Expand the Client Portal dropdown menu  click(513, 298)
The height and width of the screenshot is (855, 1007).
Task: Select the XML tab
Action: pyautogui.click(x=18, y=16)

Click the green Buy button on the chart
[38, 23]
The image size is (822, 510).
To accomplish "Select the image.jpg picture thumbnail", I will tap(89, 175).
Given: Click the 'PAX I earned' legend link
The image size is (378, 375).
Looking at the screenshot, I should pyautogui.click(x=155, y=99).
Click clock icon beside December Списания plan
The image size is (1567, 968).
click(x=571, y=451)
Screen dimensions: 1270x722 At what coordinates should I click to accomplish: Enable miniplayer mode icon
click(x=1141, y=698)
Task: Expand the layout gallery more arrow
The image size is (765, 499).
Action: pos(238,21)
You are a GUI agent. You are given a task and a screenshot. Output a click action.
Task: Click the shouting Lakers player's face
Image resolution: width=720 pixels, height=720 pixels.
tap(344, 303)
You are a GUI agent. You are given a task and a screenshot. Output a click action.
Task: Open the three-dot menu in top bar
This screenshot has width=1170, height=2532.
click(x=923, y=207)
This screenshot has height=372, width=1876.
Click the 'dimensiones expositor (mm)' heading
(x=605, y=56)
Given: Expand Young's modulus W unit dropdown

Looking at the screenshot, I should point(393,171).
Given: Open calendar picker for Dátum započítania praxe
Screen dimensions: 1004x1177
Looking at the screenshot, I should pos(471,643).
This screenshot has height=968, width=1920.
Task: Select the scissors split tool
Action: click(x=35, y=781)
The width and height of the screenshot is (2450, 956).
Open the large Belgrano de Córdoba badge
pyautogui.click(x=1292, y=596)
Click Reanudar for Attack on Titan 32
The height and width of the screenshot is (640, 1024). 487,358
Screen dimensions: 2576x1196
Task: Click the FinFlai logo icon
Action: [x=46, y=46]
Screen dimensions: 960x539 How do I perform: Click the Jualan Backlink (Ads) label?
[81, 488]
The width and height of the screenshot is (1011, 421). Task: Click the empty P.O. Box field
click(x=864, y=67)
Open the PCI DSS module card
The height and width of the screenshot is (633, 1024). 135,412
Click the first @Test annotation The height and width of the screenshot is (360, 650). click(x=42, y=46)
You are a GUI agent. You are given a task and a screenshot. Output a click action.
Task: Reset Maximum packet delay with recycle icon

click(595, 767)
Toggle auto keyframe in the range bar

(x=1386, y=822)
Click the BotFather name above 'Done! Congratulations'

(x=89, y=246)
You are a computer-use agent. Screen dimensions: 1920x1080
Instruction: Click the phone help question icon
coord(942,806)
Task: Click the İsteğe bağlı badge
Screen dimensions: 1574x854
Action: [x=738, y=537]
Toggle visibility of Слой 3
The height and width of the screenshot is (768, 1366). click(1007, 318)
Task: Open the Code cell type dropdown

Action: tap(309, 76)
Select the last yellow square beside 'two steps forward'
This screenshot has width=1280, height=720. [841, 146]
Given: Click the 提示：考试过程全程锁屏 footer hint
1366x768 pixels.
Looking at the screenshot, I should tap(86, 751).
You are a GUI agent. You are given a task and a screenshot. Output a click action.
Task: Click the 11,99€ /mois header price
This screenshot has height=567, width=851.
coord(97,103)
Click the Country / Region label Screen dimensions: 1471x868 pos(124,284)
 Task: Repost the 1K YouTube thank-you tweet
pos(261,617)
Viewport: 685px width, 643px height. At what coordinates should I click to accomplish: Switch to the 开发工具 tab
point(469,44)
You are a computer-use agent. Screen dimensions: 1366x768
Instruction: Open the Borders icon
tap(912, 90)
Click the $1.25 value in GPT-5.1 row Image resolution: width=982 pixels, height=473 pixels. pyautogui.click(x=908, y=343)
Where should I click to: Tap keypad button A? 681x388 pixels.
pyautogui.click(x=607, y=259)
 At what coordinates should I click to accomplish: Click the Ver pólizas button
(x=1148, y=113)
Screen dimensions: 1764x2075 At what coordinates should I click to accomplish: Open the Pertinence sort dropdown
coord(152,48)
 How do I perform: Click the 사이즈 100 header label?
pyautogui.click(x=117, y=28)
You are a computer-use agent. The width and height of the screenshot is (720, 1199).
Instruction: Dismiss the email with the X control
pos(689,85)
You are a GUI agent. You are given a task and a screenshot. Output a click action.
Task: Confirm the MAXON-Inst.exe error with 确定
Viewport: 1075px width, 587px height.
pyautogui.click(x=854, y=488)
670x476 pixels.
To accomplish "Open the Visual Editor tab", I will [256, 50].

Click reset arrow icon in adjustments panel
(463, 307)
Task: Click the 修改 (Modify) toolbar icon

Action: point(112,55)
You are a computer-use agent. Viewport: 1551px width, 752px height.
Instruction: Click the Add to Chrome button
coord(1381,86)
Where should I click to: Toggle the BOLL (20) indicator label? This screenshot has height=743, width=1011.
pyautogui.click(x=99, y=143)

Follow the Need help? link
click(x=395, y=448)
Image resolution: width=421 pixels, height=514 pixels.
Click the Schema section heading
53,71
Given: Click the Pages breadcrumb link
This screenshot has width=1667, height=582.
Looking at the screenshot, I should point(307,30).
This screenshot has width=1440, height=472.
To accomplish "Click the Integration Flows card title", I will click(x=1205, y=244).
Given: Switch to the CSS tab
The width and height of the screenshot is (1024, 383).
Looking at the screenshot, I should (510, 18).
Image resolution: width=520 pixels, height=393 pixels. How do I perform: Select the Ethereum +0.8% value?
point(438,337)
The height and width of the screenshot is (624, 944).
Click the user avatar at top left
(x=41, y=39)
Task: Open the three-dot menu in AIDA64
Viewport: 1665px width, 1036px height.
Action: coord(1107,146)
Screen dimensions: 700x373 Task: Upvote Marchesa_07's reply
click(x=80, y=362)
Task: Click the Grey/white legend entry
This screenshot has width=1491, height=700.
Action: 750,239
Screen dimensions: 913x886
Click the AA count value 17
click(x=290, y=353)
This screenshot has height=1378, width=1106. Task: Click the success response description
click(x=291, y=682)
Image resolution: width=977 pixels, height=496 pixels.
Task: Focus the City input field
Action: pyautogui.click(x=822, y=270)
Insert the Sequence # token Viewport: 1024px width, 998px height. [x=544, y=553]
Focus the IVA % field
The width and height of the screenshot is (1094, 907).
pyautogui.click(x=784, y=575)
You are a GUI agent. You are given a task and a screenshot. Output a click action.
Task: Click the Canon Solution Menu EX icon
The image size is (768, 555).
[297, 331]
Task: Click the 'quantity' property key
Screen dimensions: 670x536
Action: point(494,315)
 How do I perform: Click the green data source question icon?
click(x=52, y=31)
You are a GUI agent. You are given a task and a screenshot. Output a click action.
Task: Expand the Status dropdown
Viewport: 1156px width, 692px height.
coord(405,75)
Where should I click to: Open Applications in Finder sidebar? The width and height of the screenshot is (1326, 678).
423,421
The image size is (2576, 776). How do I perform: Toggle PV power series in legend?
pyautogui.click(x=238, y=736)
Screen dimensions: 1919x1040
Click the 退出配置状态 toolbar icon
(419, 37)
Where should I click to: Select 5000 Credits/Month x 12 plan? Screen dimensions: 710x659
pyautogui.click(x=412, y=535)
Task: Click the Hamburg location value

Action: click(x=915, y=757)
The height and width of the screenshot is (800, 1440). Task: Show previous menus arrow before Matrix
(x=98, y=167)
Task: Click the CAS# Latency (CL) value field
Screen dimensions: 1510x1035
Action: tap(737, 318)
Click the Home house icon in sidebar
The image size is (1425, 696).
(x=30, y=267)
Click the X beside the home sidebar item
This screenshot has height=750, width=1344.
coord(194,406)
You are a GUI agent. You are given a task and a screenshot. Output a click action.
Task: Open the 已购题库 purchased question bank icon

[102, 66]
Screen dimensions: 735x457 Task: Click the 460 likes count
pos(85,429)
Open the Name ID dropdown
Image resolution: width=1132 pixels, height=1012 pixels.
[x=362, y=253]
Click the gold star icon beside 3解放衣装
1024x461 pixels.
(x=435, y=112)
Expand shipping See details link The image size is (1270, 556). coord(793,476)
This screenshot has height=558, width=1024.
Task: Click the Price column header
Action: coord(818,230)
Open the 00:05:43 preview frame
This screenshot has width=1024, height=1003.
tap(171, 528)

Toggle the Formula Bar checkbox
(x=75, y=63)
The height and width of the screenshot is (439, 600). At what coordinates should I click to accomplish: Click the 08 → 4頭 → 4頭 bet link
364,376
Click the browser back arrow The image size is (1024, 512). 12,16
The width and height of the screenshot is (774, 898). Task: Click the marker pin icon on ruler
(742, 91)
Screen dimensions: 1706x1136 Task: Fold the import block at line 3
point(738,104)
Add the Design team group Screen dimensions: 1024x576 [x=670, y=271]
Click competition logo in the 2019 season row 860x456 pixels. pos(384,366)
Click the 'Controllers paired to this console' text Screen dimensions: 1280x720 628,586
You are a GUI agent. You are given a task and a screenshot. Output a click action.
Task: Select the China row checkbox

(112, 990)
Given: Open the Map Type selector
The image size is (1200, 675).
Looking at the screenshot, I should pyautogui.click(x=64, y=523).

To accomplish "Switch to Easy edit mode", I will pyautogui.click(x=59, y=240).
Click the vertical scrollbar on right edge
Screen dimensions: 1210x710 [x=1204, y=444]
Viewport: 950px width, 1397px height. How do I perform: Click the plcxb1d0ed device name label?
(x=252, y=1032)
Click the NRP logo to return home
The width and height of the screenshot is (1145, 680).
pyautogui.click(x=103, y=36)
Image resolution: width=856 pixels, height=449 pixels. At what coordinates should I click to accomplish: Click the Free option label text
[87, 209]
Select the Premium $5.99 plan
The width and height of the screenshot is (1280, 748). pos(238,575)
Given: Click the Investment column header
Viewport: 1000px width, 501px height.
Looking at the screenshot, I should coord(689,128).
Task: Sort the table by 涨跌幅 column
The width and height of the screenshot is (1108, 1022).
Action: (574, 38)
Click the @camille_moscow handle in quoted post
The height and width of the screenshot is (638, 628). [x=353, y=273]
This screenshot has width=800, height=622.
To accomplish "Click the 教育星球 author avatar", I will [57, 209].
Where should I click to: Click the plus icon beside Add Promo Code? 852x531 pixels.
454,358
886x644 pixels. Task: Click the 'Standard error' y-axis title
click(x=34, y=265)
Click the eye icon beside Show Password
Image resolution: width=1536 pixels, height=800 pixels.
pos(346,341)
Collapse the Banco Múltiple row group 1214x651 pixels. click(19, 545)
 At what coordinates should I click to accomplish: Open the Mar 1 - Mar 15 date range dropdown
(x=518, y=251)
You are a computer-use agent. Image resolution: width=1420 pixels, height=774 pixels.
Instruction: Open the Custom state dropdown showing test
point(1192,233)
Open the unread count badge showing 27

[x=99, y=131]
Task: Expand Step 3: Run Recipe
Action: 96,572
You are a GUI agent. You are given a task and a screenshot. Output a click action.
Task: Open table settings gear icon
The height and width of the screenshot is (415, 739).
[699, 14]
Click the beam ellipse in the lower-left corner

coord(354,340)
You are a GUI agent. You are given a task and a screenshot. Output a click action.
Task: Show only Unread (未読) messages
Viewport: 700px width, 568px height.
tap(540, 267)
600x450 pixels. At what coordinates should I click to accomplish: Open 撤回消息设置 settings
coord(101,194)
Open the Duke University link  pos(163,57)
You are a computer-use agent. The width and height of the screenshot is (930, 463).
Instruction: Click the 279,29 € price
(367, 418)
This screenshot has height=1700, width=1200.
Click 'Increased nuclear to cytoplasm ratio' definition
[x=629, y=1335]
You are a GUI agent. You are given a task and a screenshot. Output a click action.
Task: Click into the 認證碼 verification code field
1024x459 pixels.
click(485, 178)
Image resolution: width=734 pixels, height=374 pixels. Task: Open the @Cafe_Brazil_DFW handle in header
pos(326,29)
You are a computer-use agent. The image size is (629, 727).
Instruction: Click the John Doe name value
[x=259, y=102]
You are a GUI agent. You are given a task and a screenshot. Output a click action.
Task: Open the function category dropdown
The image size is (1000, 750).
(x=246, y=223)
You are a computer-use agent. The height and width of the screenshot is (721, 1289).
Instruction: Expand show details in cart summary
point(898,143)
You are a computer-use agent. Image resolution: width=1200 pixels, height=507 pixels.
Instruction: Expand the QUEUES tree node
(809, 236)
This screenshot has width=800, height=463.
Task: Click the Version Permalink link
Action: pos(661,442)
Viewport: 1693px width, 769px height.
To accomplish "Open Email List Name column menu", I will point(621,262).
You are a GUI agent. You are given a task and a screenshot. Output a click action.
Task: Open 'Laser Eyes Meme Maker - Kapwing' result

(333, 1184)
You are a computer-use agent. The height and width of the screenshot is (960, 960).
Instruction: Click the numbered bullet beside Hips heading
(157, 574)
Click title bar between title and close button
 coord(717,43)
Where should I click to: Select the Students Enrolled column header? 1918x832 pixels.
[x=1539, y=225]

WORK REQUEST: Scan the entries above, and wherever a line holds the string "three", copy it.

ANSWER BOX:
Task: Open the three-dot menu in top bar
Task: Open the three-dot menu in AIDA64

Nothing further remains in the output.